- **DATA SUPPLIED**:
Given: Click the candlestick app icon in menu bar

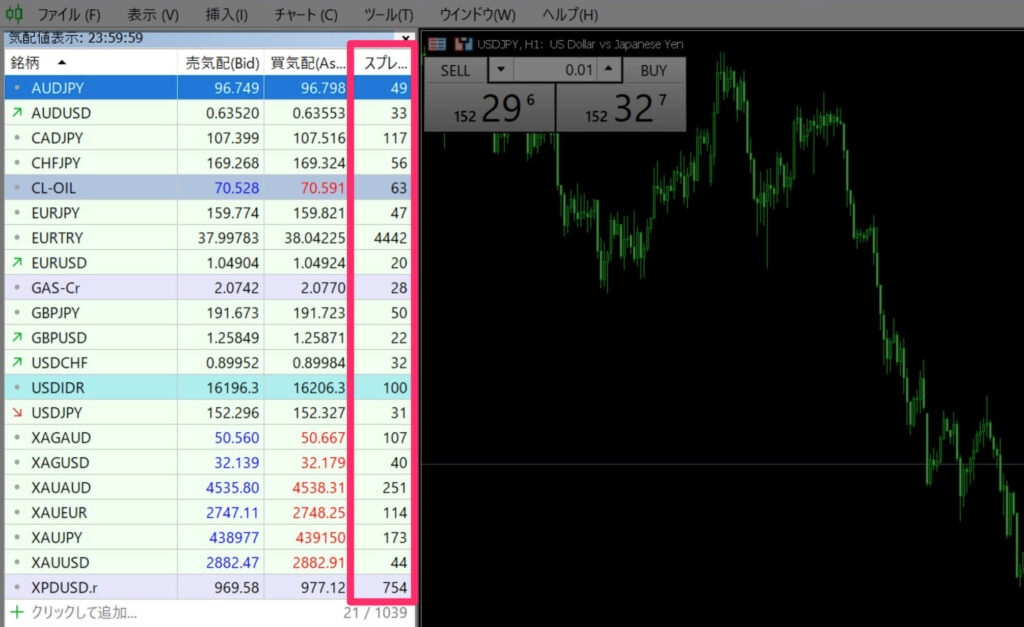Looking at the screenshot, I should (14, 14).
...
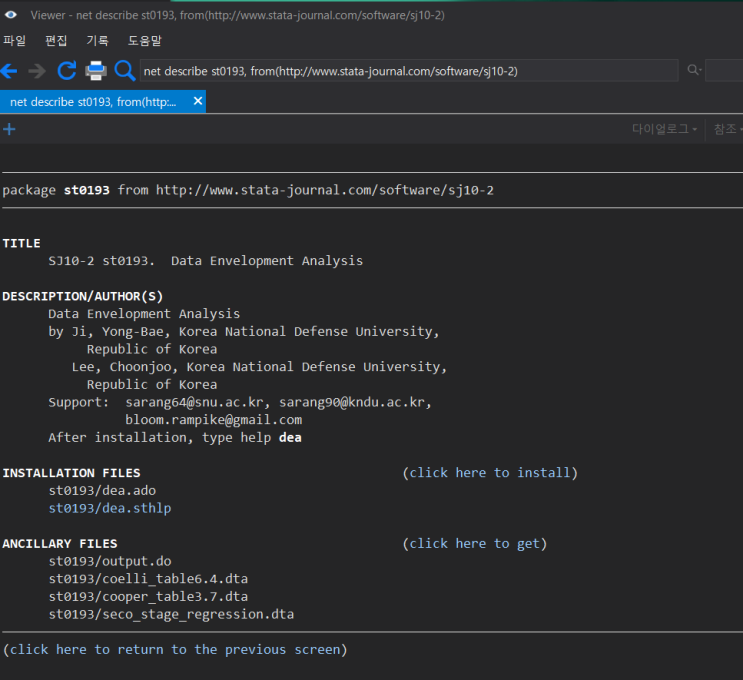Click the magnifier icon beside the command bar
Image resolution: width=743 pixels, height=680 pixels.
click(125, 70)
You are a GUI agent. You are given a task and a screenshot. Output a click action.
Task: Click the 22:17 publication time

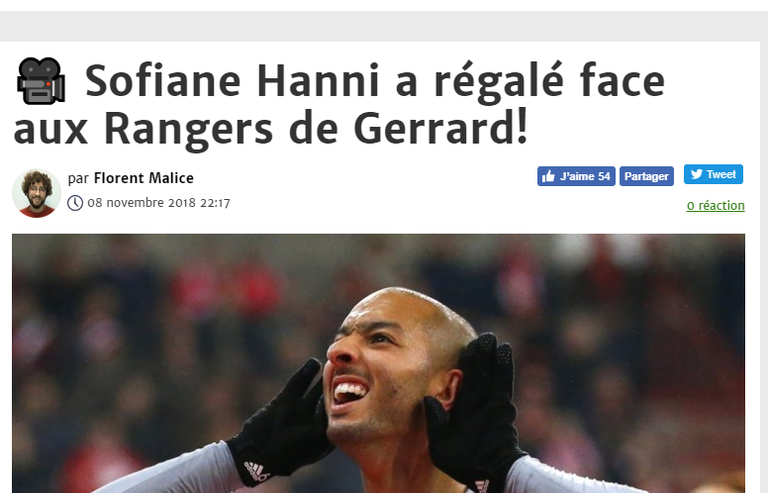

- **REQUIRED ACTION**: Would you print exactly and only the lines of the material above that run from the line with "You are a GUI" through the line with "Task: Click the 22:17 publication time", both included?

- **WRITTEN SOLUTION**:
You are a GUI agent. You are given a task and a screenshot. Output a click action.
Task: Click the 22:17 publication time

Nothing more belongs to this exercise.